2016 gives no hopes for OPEC

For OPEC 2015 has been very difficult and there is little sign of the pain ending soon, head of analysis at Lloyd’s List Intelligence Neil Atkinson believes.

“The raw numbers are horrible: oil revenues peaked in 2012 at $1.6 trillion when the value of Brent crude oil averaged $112 a barrel. This year Brent crude oil will average $50 a barrel and OPEC will struggle to earn $750 million,” Atkinson told Trend.

And on November 4, in Vienna, oil ministers from OPEC member countries will meet to examine the state of the oil market and assess what might happen in 2016.

“The ministerial meeting will, to some extent, resemble survivors of an earthquake looking through the rubble for signs of life: as the ministers look into 2016 all they can see is faltering oil demand growth and little relief from the chronic oversupply that has dogged the market since 2014,” Atkinson said.

IEA forecasts global oil demand growth to slow to 1.2 million barrels a day in 2016 after surging to 1.8 million barrels a day this year.

Global oil supplies amounted to 97 million barrels per day in October, according to the IEA. Despite the resilience of producers such as Russia, non-OPEC supply is forecast to contract by more than 0.6 million barrels per day next year. US light tight oil, the driver of non-OPEC growth, is expected to decline by 0.6 million barrels per day in 2016.

Atkinson mentioned that in November 2014, OPEC had an historic meeting where cartel members decided to abandon their traditional response to falling prices of cutting production and instead to focus on preserving market share.

Oil prices have been experiencing dramatic fall since the middle of 2014. The position of Saudi Arabia, which is the largest producer and exporter within OPEC, has been an obstacle in cartel’s quota reduction.

OPEC last met this summer in Vienna, when it agreed to leave its production ceiling unchanged at 30 million barrels per day.

Atkinson also mentioned the plans of Iran to increase its export after the sanctions are lifted.

In particular, Iran believes lifting the sanctions could increase the supply of Iranian oil to the world energy market by half a million barrels per day next year. With this regard Iranian Oil Minister Bijan Namdar Zanganeh Ahead of the upcoming OPEC meeting has asked the cartel to reduce production by at least 1.3 million barrels per day.

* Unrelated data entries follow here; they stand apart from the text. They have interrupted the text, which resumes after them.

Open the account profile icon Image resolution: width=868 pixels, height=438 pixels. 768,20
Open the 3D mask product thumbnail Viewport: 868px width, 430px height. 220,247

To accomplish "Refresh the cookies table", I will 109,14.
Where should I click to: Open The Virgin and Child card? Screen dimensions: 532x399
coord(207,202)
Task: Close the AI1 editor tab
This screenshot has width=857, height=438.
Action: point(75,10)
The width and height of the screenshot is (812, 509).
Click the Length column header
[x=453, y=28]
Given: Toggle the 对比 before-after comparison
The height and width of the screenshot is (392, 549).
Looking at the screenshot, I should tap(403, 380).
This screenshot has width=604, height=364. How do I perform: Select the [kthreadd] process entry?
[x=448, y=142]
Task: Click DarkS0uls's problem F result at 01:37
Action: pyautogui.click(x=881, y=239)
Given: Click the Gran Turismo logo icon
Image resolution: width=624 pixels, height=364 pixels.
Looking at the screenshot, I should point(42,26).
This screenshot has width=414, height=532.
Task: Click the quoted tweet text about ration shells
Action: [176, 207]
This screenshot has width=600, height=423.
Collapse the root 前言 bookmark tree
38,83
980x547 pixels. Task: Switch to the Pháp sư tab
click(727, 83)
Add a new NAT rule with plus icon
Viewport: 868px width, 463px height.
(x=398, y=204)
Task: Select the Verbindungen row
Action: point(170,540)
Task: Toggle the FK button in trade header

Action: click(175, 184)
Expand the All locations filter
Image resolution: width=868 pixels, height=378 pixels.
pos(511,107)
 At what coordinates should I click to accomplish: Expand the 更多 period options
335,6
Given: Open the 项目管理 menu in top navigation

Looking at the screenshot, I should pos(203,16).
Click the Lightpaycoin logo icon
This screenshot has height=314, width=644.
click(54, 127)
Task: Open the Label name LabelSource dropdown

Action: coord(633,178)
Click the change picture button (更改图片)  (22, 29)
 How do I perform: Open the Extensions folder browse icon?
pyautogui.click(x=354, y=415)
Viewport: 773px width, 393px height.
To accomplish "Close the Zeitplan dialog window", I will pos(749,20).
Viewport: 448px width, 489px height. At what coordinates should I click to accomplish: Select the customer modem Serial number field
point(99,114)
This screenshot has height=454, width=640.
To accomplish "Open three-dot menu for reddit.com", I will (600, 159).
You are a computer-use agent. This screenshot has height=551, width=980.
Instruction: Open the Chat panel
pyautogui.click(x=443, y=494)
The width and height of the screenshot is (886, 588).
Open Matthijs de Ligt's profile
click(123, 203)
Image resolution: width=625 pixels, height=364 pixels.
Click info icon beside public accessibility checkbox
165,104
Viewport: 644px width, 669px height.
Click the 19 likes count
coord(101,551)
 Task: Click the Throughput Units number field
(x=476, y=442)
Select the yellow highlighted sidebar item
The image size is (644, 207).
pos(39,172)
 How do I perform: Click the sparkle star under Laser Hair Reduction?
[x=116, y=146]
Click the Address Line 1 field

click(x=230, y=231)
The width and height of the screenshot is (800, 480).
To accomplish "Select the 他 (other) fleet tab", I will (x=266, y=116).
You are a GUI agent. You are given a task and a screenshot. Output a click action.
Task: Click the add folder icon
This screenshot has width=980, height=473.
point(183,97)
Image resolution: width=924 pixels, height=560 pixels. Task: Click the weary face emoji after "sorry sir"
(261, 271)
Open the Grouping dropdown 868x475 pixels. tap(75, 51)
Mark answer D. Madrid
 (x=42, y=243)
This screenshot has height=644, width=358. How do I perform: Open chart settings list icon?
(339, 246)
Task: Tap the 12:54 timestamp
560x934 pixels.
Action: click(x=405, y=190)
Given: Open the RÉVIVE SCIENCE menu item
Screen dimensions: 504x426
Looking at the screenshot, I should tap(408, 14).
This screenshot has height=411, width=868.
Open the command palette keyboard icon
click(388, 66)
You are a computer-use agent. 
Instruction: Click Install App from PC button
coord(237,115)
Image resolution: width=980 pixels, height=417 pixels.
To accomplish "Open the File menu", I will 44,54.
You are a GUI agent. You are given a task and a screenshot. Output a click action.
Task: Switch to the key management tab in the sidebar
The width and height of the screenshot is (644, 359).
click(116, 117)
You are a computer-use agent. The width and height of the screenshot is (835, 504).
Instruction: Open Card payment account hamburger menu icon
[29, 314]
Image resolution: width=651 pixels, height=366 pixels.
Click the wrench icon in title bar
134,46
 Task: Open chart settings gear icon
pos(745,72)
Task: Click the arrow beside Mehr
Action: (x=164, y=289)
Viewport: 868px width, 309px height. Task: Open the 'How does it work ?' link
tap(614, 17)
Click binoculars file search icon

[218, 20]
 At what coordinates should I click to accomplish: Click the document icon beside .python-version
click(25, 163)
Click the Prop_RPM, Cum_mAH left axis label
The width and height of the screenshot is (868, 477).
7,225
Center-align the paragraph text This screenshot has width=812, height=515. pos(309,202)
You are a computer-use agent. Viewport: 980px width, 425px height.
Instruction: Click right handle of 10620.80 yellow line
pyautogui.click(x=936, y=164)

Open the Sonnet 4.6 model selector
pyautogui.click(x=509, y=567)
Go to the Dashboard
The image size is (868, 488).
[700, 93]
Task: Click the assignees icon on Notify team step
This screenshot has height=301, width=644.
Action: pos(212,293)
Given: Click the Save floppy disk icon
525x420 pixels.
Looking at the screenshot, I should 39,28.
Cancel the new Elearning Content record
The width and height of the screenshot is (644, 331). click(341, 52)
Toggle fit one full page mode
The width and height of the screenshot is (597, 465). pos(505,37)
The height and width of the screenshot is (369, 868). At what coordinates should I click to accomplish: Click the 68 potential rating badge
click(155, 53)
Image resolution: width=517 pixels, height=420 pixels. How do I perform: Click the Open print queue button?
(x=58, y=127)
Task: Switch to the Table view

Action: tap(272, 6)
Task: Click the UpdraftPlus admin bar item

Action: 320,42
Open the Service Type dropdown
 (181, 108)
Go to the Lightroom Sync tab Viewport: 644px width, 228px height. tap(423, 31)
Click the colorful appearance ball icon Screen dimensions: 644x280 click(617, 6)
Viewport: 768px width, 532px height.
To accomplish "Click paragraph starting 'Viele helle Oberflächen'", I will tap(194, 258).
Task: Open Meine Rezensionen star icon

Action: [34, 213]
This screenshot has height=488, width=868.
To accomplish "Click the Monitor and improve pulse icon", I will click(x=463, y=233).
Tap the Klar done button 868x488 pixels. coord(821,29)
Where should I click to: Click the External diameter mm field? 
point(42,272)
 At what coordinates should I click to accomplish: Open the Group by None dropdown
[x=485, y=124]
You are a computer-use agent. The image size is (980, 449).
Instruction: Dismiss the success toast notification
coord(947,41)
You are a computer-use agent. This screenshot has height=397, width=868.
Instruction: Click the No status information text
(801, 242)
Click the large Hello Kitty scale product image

Atkinson believes that whatever success Iran does achieve could, perversely, support the Saudi-led OPEC strategy of keeping oil prices low to limit investment in high-cost production areas.

“It is possible to construct an oil market supply/demand balance for 2016 that sees production from the United States and some other non-OPEC countries fall but by less than a possible increase in Iranian supply,” Atkinson said adding that this will ensure that oil prices stay lower for longer.